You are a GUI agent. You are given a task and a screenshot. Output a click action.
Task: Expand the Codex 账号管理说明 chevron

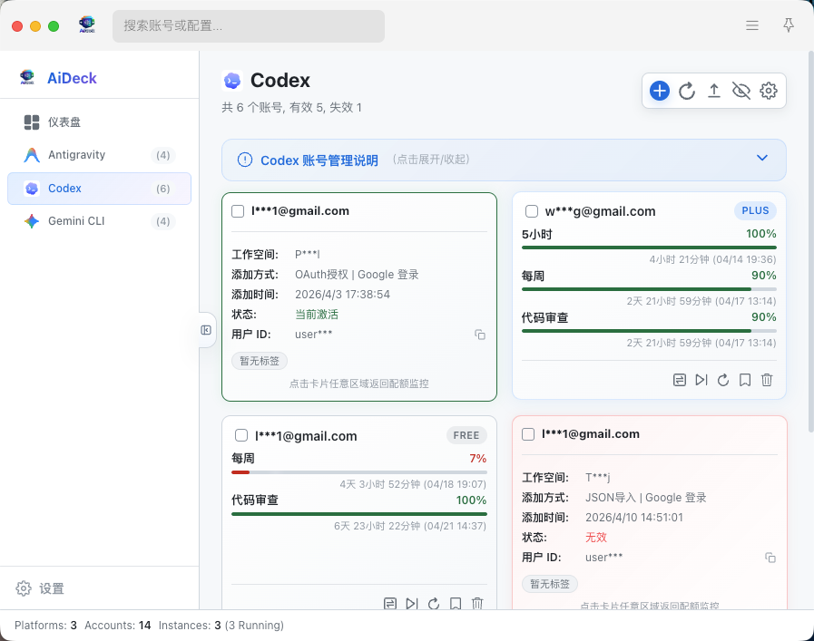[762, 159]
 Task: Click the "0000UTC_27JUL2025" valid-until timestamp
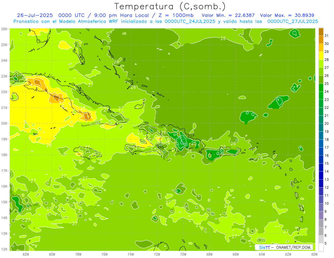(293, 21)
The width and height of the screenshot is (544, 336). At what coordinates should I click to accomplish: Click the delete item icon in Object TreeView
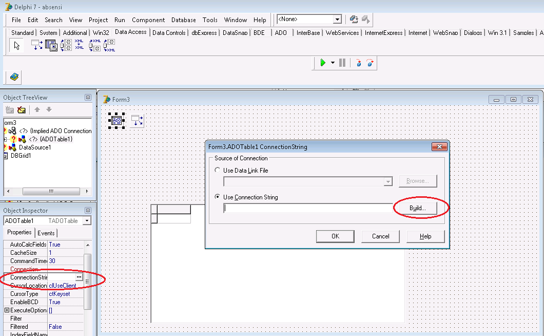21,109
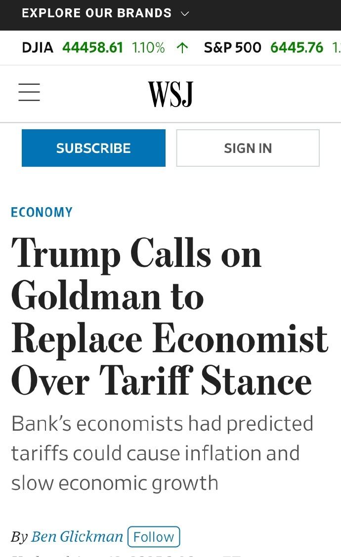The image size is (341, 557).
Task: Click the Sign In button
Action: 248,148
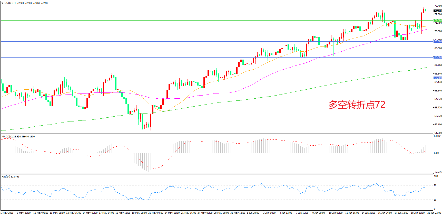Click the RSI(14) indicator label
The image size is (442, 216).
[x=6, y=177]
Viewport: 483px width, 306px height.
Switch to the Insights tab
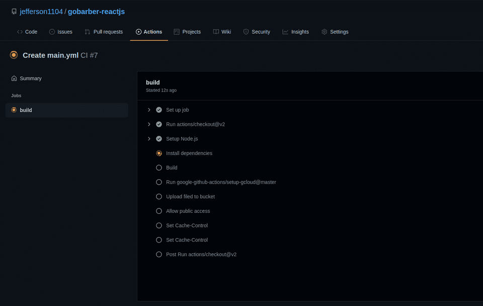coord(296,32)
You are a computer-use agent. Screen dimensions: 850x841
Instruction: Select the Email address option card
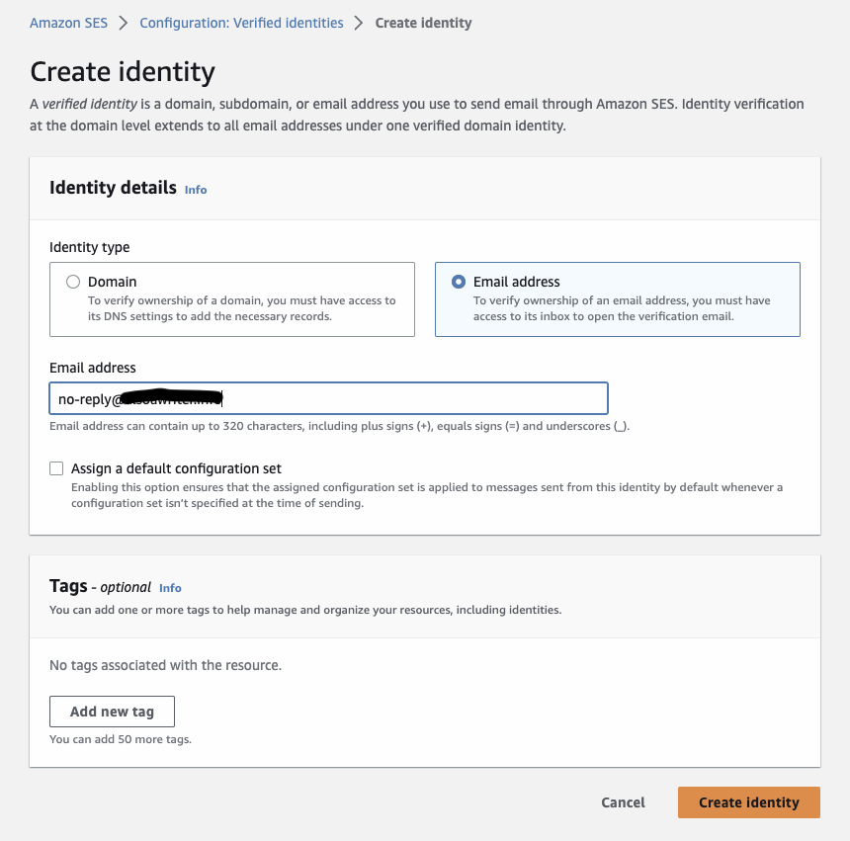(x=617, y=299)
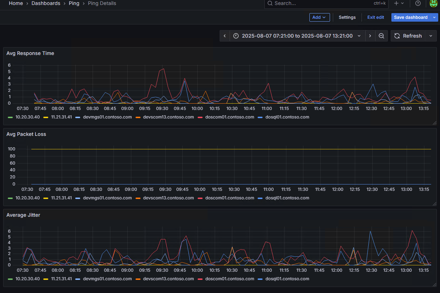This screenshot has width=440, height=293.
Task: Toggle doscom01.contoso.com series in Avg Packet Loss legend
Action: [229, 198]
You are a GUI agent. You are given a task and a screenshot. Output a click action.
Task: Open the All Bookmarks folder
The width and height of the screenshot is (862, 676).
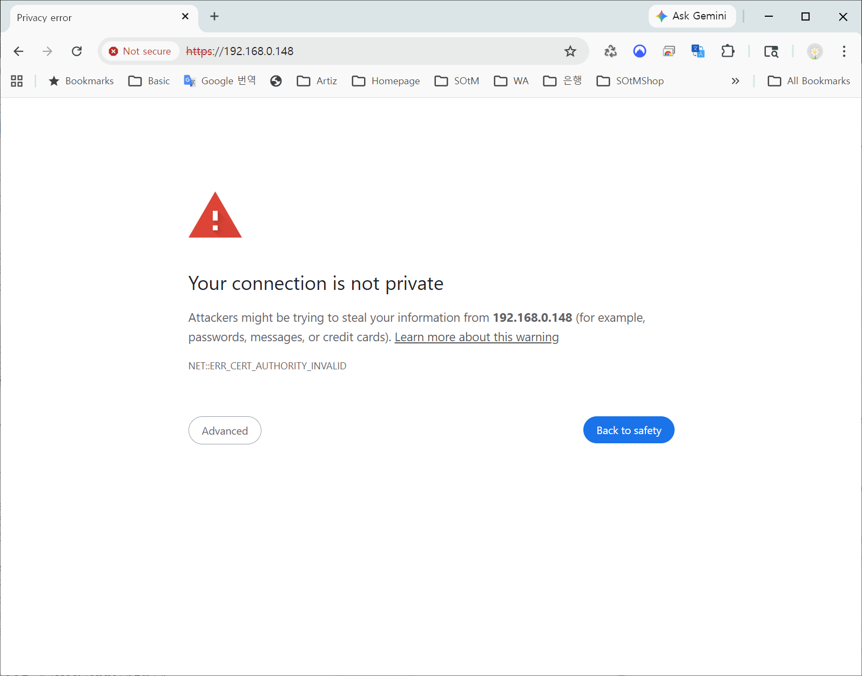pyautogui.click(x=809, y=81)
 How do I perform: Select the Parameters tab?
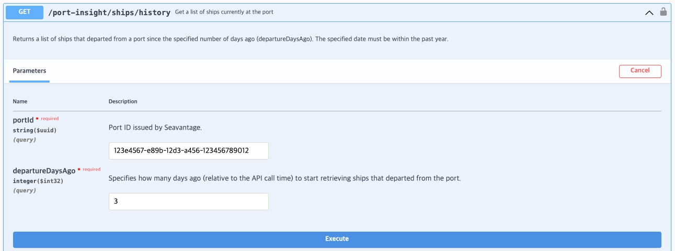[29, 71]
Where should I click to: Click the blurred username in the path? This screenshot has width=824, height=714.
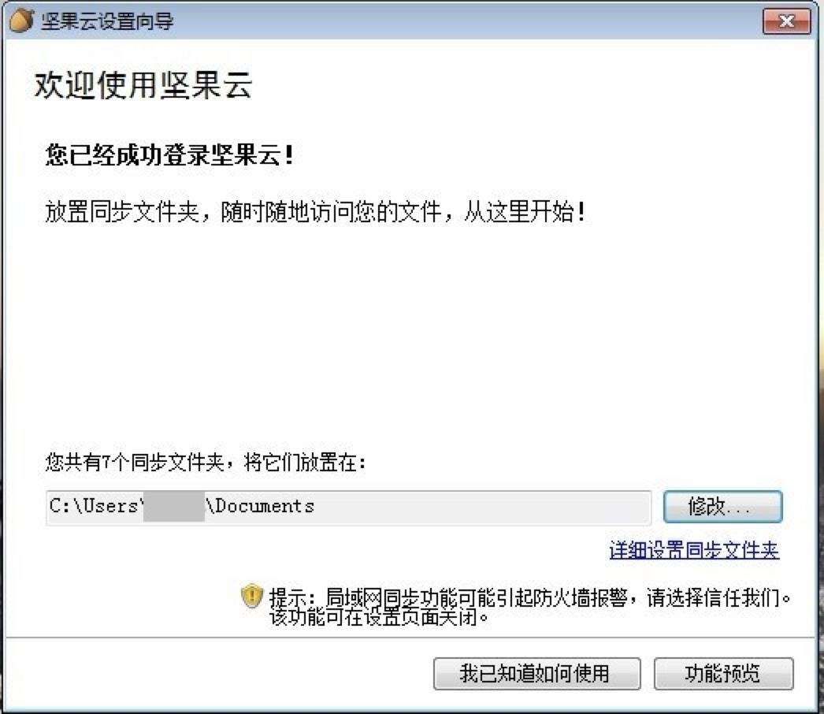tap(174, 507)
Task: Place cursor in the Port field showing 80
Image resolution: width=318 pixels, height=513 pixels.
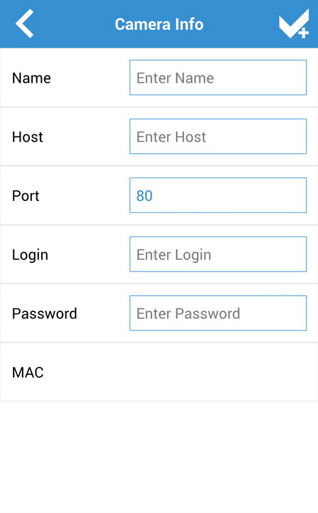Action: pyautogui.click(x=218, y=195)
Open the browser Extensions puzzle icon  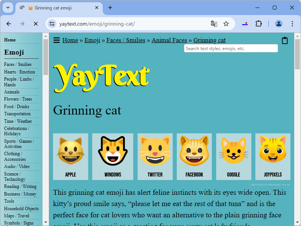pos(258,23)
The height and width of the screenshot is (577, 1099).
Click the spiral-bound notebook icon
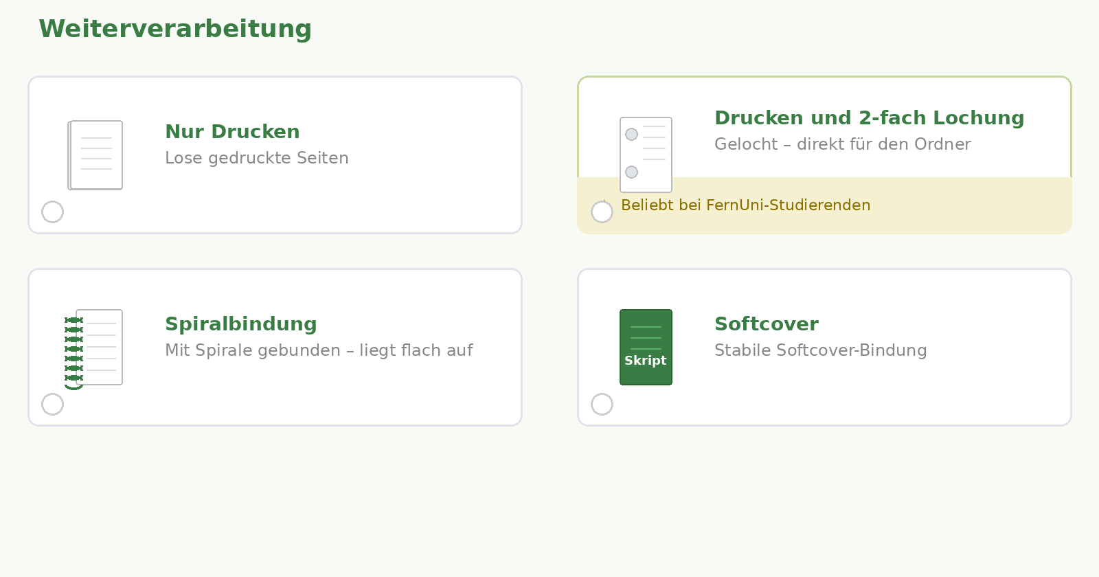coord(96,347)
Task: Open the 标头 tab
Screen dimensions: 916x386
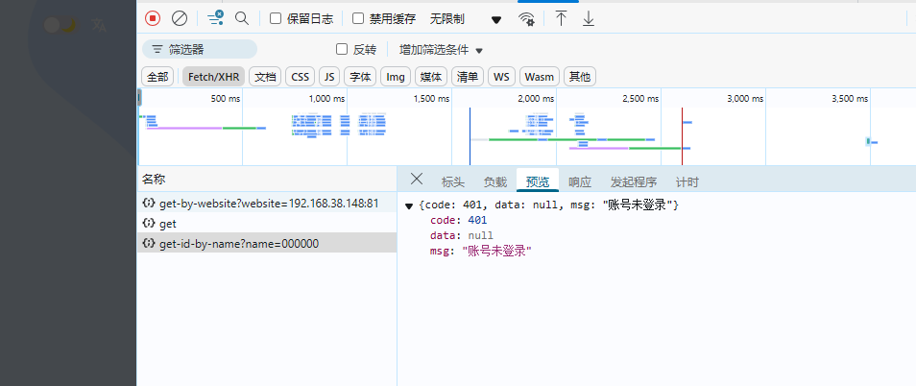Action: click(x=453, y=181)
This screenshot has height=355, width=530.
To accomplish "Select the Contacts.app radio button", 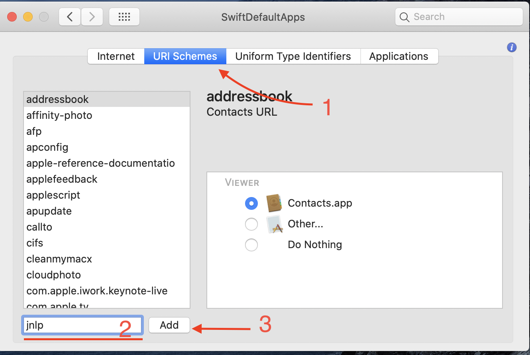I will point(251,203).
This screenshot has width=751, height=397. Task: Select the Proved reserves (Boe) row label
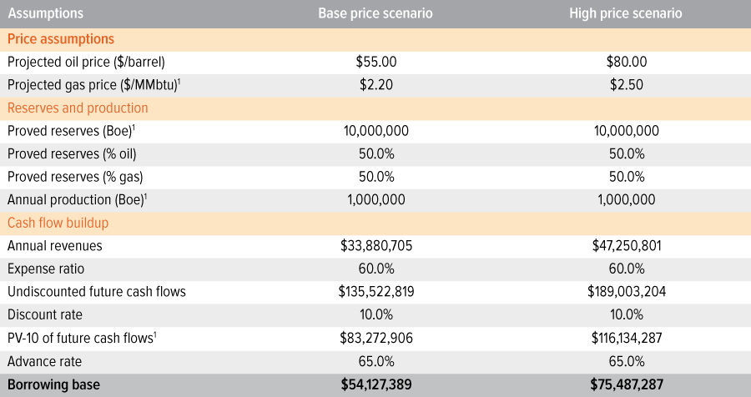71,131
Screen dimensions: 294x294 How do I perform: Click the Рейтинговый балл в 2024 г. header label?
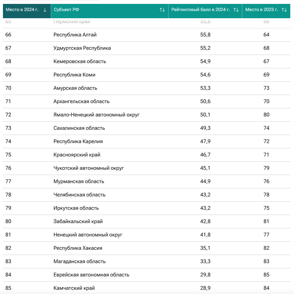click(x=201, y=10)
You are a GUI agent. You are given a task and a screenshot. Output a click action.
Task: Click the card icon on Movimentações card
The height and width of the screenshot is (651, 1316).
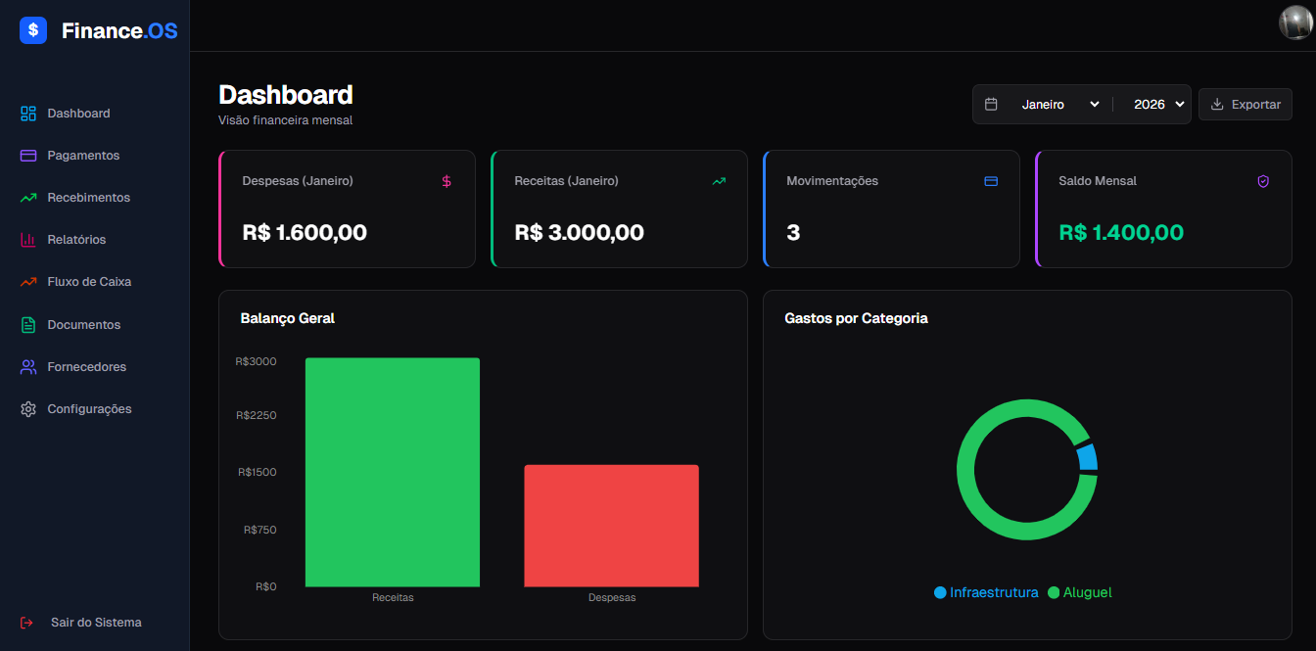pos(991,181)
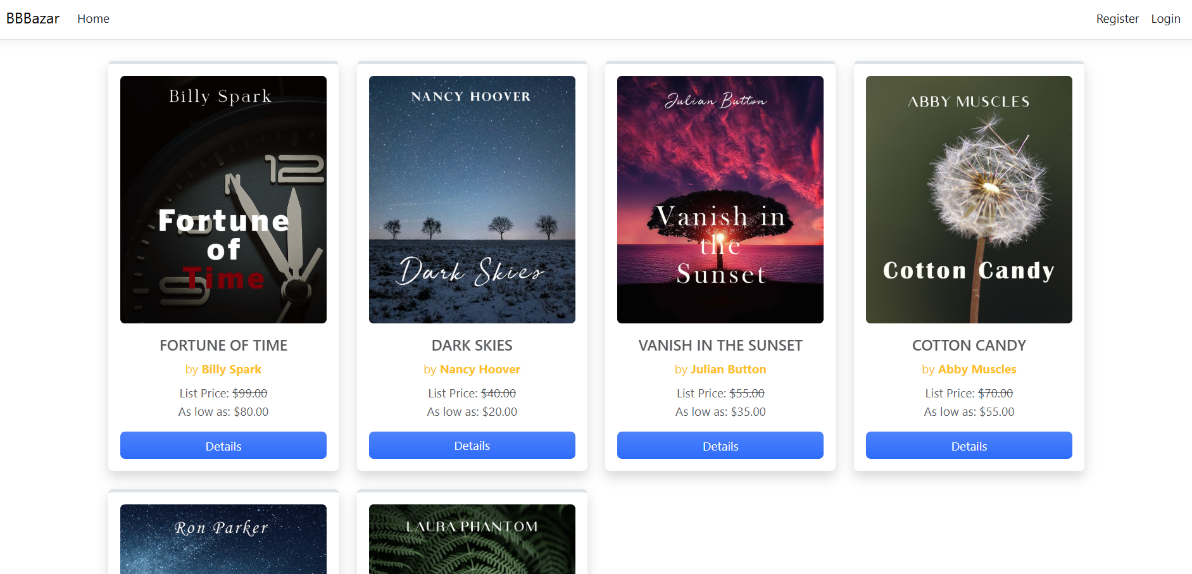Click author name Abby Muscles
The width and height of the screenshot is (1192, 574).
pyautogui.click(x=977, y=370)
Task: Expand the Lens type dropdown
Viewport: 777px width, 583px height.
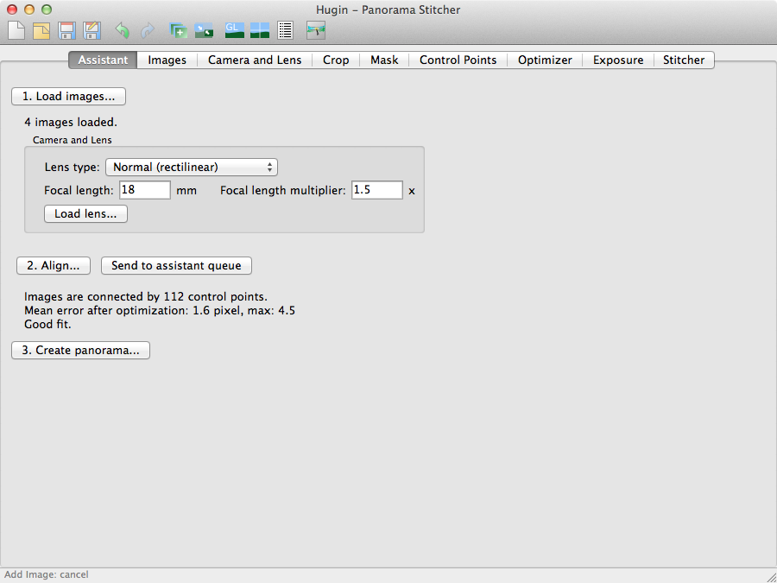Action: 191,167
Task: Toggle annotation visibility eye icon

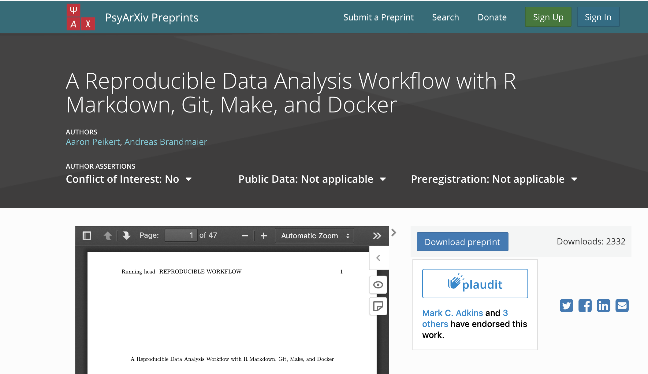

* **What you need to do**
With pictures left out, print the lines of the material above from the line containing "Viewport: 777px width, 583px height." through its last line, exactly and nothing more.

* **Task output**
Viewport: 777px width, 583px height.
Action: 191,167
Task: Toggle annotation visibility eye icon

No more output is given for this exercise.